The film became available on DVD on March 9, 1999, followed by a 2-Disc Special Edition DVD on July 10, 2001, as part of the Die Hard Ultimate Collection DVD and re-released again in early 2005 as a Widescreen Edition and June 19, 2007, followed by a Blu-ray release on November 20, 2007, and a re-release on January 29, 2013.

===Video game===
Die Hard 2: Die Harder is a 1992 side-scrolling first-person rail shooter video game developed by Tiertex and published by Grandslam Video for the Amiga, Atari ST, Commodore 64, and MS-DOS. The game uses the movie's plot, in which John McClane shoots terrorists invading Washington's Dulles Airport in areas such as the luggage center and a runway, chasing after enemies on a snowmobile, and finally on the wing of the terrorists' plane. Each stage consists of three screens; on the last one, each with a boss, John must fight. Occasionally, he must also avoid killing civilians crossing each level. Some enemies, when killed, drop power-ups such as med-kits, armor, grenades and weapons that are collected by shooting them. A game over occurs when John has exhausted all of his lives and continues; the game then resets to the main menu.

==Reception==
===Box office===
Die Hard 2 exceeded all expectations by outdoing the box-office success of its predecessor Die Hard. The film had the largest pre-opening, earning $3.7 million from 1,828 theaters. For six years, it held this record until it was surpassed by Independence Day in 1996. It had a wide release in 2,507 theaters in the United States and Canada, grossing $21.7 million its opening weekend. Die Hard 2 grossed $117.5 million in the United States and Canada, and $122.5 million internationally, earning over $240 million worldwide, almost doubling that of Die Hard. The film was re-released internationally in 1993 and made $216,339 more, which totaled its gross to $240.2 million. During a period of time, Die Hard 2 and Ghost, starring Die Hard 2 star Bruce Willis' then-wife Demi Moore, occupied the number one and number two spots at the box office, a feat that was not accomplished again by a married Hollywood couple until Ryan Reynolds and Blake Lively with Deadpool & Wolverine and It Ends with Us in 2024.

===Critical response===
On Rotten Tomatoes, Die Hard 2 has an approval rating of 68% based on 68 reviews, with an average rating of . The site's critical consensus reads: "It lacks the fresh thrills of its predecessor, but Die Hard 2 still works as an over-the-top – and reasonably taut – big-budget sequel, with plenty of set pieces to paper over the plot deficiencies." On Metacritic, the film has a weighted average score of 67 out of 100, based on 17 critics, indicating "generally favorable" reviews. Audiences polled by CinemaScore gave the film an average grade of "A" on an A+ to F scale.
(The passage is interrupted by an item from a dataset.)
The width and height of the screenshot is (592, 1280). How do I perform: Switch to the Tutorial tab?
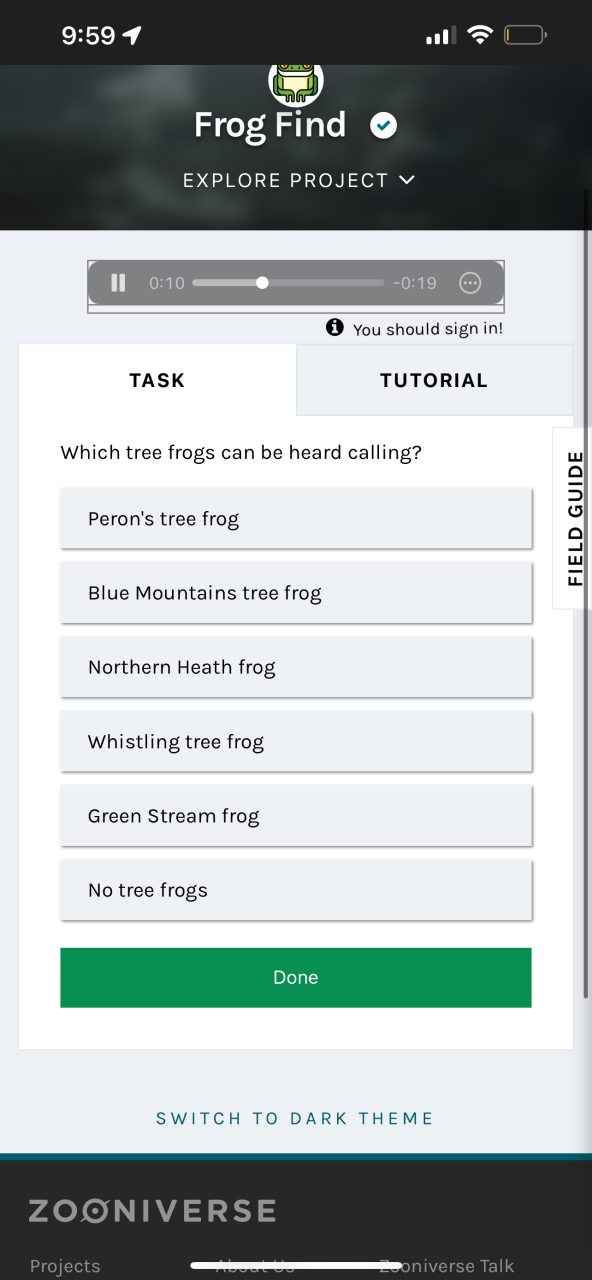(x=434, y=380)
Roger Ebert, who gave the original film a mixed review, described the sequel as "terrific entertainment", despite noting substantial credibility problems with the plot. Jay Boyar of the Orlando Sentinel dubbed the film as being as disappointing a sequel as Another 48 Hrs. and RoboCop 2, and said, Whatever small pleasure there is to be found in this loud dud is due mostly to the residual good feelings from the first film... As played by Bruce Willis, McClane is still an engaging character, even if he is much less amusingly drawn this time. Willis is in there trying, but the qualities that helped to make his character sympathetic in the first film are missing. McClane no longer worries openly about his personal safety, as he did in the original movie. His quasi-cowboy personality from Die Hard is all but forgotten – he has become more of a Rambo and less of a Roy Rogers. And though the filmmakers try to establish McClane as resistant to advanced technology, this promising idea isn't developed.Empire magazine rated the film three out of five stars, while stating, "It's entertaining nonsense that doesn't quite manage to recapture the magic of the original. Still, there are some nice moments here, and Willis is on solid ground as the iconic McClane." Gene Siskel ranked the film as the sixth best movie of 1990. Maxim magazine ranked the film's plane crash #2 on its list of "Greatest Movie Plane Crashes".